We walked on from the Western Wall via the Cardo(a magnificent Roman structure)to the Christian Quarters. While it does look like the Jewish Quarters, it is not as bustling or as traditional... until one reaches the Church of the Holy Sepulchre.
Queen Helena (mother of heathen King Constantine) built the Church to honour the last 5 stations of the Christ on his final journey. The spot where his body was prepared after his crucification and the place where he was crucified bear similar attestation to devotion... candles, tears, silent prayers and a strong sense of a divine presence. Again, for the un-religious, I feel it is just the faith that manifests itself as divinity.

We wound up with a brief tour of the Arab Quarters, more a market. Our 'Jewish' guide, who spoke excellent Arabic (business is never confused with personal belief!) gave us some vignettes such as how the Church of Holy Sepulchre was literally a battleground with several Christian sects fighting over ownership and now each of the 'winning' sects have a few square feet each! Also, that the key of the Church is owned by a Muslim family which lives nearby. Finally, as we wound up, he expressed hope for Israel returning 'rightfully' to the Jews.
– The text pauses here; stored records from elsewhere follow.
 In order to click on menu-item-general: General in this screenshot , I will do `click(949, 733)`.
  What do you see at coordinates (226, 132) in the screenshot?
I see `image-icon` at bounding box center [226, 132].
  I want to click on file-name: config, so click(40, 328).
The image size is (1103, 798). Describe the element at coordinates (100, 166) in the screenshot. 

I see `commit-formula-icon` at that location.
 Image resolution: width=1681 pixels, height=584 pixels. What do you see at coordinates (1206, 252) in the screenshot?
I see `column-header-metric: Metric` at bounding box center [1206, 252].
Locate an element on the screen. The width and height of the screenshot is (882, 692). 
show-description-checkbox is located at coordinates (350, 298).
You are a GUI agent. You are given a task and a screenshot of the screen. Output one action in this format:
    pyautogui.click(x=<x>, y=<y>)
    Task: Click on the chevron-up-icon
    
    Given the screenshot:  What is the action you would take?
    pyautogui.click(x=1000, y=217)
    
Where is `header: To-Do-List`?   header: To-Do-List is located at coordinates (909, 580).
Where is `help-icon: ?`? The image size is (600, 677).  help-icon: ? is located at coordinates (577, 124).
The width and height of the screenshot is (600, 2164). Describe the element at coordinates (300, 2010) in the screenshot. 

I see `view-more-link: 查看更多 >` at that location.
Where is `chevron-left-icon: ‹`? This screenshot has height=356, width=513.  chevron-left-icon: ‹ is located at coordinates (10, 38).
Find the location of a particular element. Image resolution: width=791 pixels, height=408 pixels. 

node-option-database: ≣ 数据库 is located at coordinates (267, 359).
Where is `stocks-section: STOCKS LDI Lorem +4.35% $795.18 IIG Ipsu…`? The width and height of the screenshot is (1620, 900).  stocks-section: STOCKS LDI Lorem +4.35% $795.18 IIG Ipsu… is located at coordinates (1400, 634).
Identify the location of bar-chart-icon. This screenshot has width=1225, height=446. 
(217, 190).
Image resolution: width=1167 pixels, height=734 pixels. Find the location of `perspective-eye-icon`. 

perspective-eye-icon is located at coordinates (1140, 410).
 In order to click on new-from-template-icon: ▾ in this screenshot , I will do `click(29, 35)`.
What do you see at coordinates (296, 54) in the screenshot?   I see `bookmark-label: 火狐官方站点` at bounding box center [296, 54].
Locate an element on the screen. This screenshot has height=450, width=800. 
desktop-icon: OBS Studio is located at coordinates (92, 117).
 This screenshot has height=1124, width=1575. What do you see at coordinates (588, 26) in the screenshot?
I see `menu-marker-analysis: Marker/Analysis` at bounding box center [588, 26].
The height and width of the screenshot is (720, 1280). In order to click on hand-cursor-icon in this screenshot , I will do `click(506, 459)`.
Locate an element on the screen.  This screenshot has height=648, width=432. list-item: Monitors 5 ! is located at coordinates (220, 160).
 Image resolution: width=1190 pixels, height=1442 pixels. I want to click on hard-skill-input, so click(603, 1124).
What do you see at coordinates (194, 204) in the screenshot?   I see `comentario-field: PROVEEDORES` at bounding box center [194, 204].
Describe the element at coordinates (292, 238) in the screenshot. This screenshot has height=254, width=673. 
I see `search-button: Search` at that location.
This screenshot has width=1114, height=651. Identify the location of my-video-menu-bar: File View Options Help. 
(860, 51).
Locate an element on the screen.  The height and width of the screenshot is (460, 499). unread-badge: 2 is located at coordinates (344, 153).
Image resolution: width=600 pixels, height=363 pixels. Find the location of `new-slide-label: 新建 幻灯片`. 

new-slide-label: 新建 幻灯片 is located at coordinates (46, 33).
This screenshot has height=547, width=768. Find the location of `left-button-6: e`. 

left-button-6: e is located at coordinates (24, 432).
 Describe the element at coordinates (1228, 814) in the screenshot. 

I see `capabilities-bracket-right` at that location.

While we walked around we saw several Army recruits carrying their backpacks and machine guns! Its unnerving seeing 18 year olds walking around absorbing Jewish history and the jingoistic spiel doled out by their instructors swinging their machine guns like water bottles! But this is how the nationalistic spirit is driven in and surrounded by 'hostile' states, Israel does need it.
I have to say, these kids do look rather dashing (do I sound like Mrs.Robinson now?!) in their military fatigues and long sideburns. In fact ALL Jewish sites we went to, had atleast fifty or so military recruits (complete with machine guns) imbibing their ethos. Makes me think, it may be good for India to send all our army recruits to Jalianwala Bagh and Red Fort and perhaps Srinagar and Arunachal Pradesh.God knows we need to get a national spirit going.


After the walk, we indulged in a lovely Hummus and salad meal. The salad portions are huge and come with dips (labneh, baba ganoush). Lots of chick peas. At about midnight we reached a desolate parking lot, the starting point of a guided midnight bike ride. (http://www.jerusalembiking.com/) 2 South Indian women at 12 in the night at sub zero temperatures? (with teeth chattering and eyes watering) started praying to Tirupati Balaji that somehow the thing is called off (high on enthusiasm, low on warm clothing). HE is powerful, I kid you not. Coincidentally,the other participants cancelled and we gracefully demurred a private tour and came back with a free T Shirt to remember our midnight cab ride to the parking lot.But if you visit in summer, it is surely worth it. The guide and contact person are just so wonderful.The upside? The Parking lot (in an area called Talipiyot) has the loveliest look out of Jerusalem by night... all sparkling and lit up.

Moral of our day? : Warm clothes and good shoes are a must anywhere. Men (i mean people) can get carried away by perceived past slights and behave as though what happened over a thousand years ago can affect their rational judgement now.